Truth - Al Franken [116]
Seven months into the war, Donald Rumsfeld wrote a memo asking whether we were creating more terrorists than we were eliminating. “We lack the metrics to know,” he lamented at the time. Nine months later, he gave a speech indicating that he had made no progress in creating such metrics:
What we don’t know is what’s coming in in the intake. How many more of these folks are being trained and developed and organized and deployed and sent out. The civilized world doesn’t know the answer to that question.
While we don’t have an actual head count of terrorists, there are certain indicators. And all these indicators suggest that to the extent that the war in Iraq was ever about fighting terrorism, it has been a spectacular failure. An obvious metric, or as I prefer to call it, “measure,” of the success of the War on Terror is the number of terrorist attacks worldwide. At least that’s what the State Department boasted when it initially released its annual “Patterns of Global Terrorism” report in 2004. The report showed that the incidence of terrorist attacks was down to its lowest level in more than thirty years—a 45 percent decrease since 2001. “You will find in these pages clear evidence that we are prevailing in the fight,” Deputy Secretary of State Richard Armitage proudly announced.

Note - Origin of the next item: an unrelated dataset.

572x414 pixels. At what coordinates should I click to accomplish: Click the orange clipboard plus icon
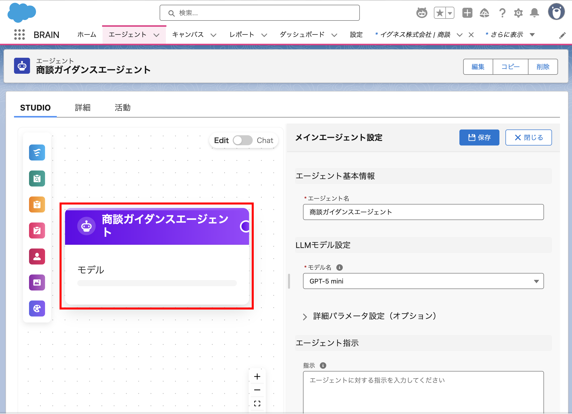[37, 205]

It wasn’t long before the State Department realized they had made a number of small mistakes, including leaving out the terrorist attacks that had taken place during an unusually busy terrorist attack season from November 12 through December 31. An embarrassed Colin Powell did some damage control, telling the easily deceived Tim Russert, “I’m not a happy camper on this. We were wrong. We’re going to get to the bottom of it.” Once the books had gone through the State Department’s de-cookerator, they told a very different story. The number of “significant” terrorist attacks had shot up from the previous year, reaching, not the lowest, but the highest level ever recorded.

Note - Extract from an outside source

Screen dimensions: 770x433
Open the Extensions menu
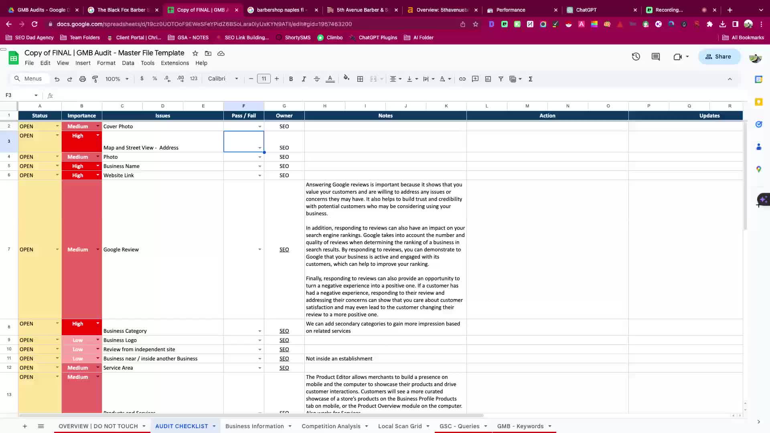174,63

The next year, the State Department was determined not to repeat its mistake. Breaking with twenty years of precedent, the administration’s congressionally mandated report on terrorism did not include statistics on terrorist attacks—the very activity that defines terrorism. Which isn’t to say they didn’t collect the statistics. It’s just that when they learned that the number of “significant” attacks had tripled from the previous year’s record high, they realized that the number was useless as a metric to prove that terrorist attacks had gone down.

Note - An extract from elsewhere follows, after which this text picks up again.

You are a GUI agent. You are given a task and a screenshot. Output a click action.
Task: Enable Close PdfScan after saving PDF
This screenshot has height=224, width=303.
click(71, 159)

In May 2004, around the same time Ahmed Chalabi’s home and office were being raided, Paul Wolfowitz asked William Schneider, Jr., chairman of the Pentagon’s Defense Science Board and an old buddy from the Project for a New American Century, to conduct a study on how America could improve its strategic communication in the global war on terror. Wolfowitz wanted to know how America could convince the world’s Muslims that America was not their enemy. It was a move I had been calling for since President Bush referred to the War on Terror as a “Crusade” and Lieutenant General William G. Boykin, the deputy undersecretary of defense for—get this—intelligence, said, in full dress uniform, at a church, that the War on Terror was a fight between “a Christian nation” and “Satan.”
Schneider’s report was slightly more critical of the Bush administration’s approach to fighting terror than, say, I am. It noted that “opinion surveys” of Muslims worldwide “reveal widespread animosity toward the United States and its policies.”
A year and a half after going to war in Iraq, Arab/Muslim anger has intensified. Data from Zogby International in July 2004, for example, show that the U.S. is viewed unfavorably by overwhelming majorities in Egypt (98 percent), Saudi Arabia (94 percent), Morocco (88 percent), and Jordan (78 percent).